Histone demethylases (HDMs) have a prominent role in epigenetic regulation and are emerging as potential therapeutic cancer targets. In particular, HDMs of class 5 (KDM5), also known as JARID, are over-expressed in different types of cancers and have a prominent role in cancer cells proliferation and DNA damage repair. In particular, KDM5B (JARID1B) is upregulated in 90% of human breast cancers and in aggressive forms of melanoma. Moreover, there are three splicing isoforms of KDM5B, but protein structure and function of these isoforms are not clear.
In order to understand their role in cancer cells physiology, we propose:
1) To use different chemical inhibitors of KDM5B catalytic activity and to test their effects on transcriptome, cell survival and DNA damage repair in breast cancer and melanoma derived cell lines.
2) To study the functional effects of two different miRNAs which, as we previously showed, target KDM5B mRNA and significantly modulate its abundance in breast cancer cells, in melanoma cancer cells which over-express a less frequent isoform of KDM5B.
3) Using publicly available transcriptomic datasets, to perform a comprehensive bioinformatic analysis in order to evaluate the expression levels of all canonical and putative transcript isoforms of KDM5B from breast and melanoma cancer patients and cell lines and validate the results by rapid amplification of cDNA ends (RACE).

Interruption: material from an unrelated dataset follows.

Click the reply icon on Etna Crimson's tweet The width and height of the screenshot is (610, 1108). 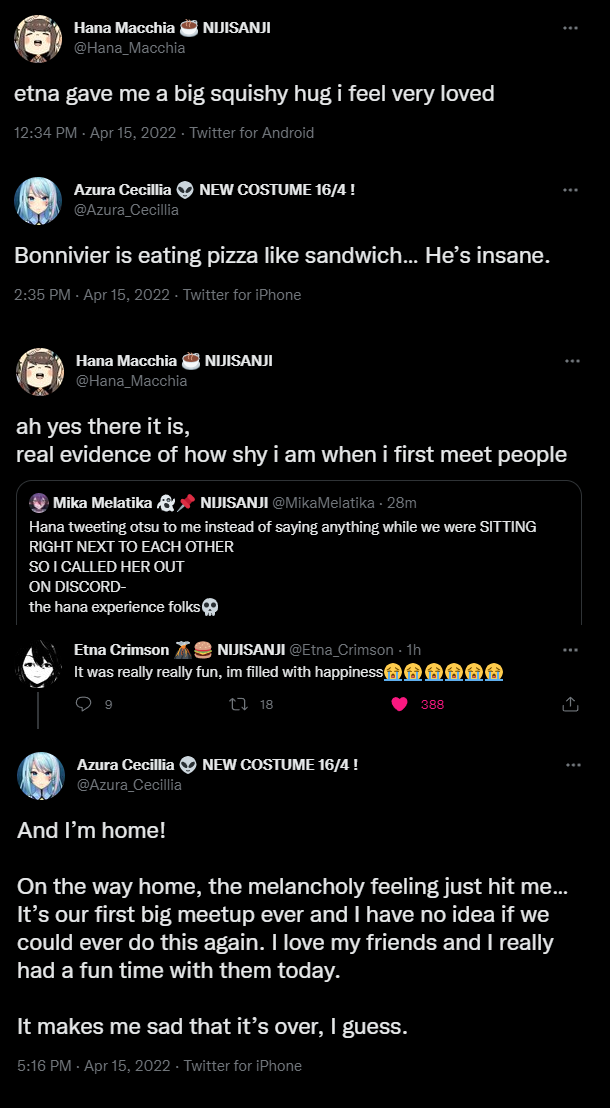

4) To quantify KDM5B protein isoforms and to localize the subcellular distribution of proteins by immunofluorescence assay in the cell lines over-expressing one or more isoforms of KDM5B
5) To set-up a co-immunoprecipitation protocol for the alternative isoforms of KDM5B in order to identify their interactors in cancer cells through mass spectromic analysis.

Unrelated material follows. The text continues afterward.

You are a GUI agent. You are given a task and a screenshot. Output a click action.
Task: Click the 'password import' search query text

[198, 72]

We previously showed that JARID1B over-expression in human breast cancer tissues correlates with the down-regulation of miRNAs targeting its mRNA. In human cell lines a causal relationship between the two phenomena has been demonstrated (Mocavini et al., 2018). Moreover, in MCF7 breast cancer cell line miRNAs induced JARID1B down-regulation, although not changing the level of bulk chromatin H3K4 tri-methylation. Our preliminary results suggest that inhibition of JARID HDMs activity by chemical inhibitors and/or miRNAs can cause hypersensitivity to genotoxic damage and BRCA1 derepression. These results, if confirmed, could shed light on JARID HDMs role in protecting cancer cells against genotoxic damage and open the way for possible therapeutic use of miRNAs which specifically target these enzymes and/or their specific chemical inhibitors.
We will also investigate on a plausible mechanism for the role of HDMs in DNA damage repair. Considering the emerging role of lncRNAs at the sites of DSB we will explore the influence of HDMs activity in favoring the pervasive transcription which is required for their synthesis.
Then we want to test the significance of KDM5B and its splicing variants in melanoma and we will try to extend analyses on DNA damage accumulation to melanoma cell lines in which KDM5B has been shown to be crucial for chemoresistance. Integrating a comprehensive bioinformatic analysis on transcriptomic data from breast cancer and melanoma cell lines, a targeted rapid amplification of cDNA ends for mapping KDM5B transcripts and quantify protein isoforms in selected cell lines we will able to better characterize the deregulated expression of KDM5B isoforms in cancer cells and begin to characterize their biological roles identifying their binding partners.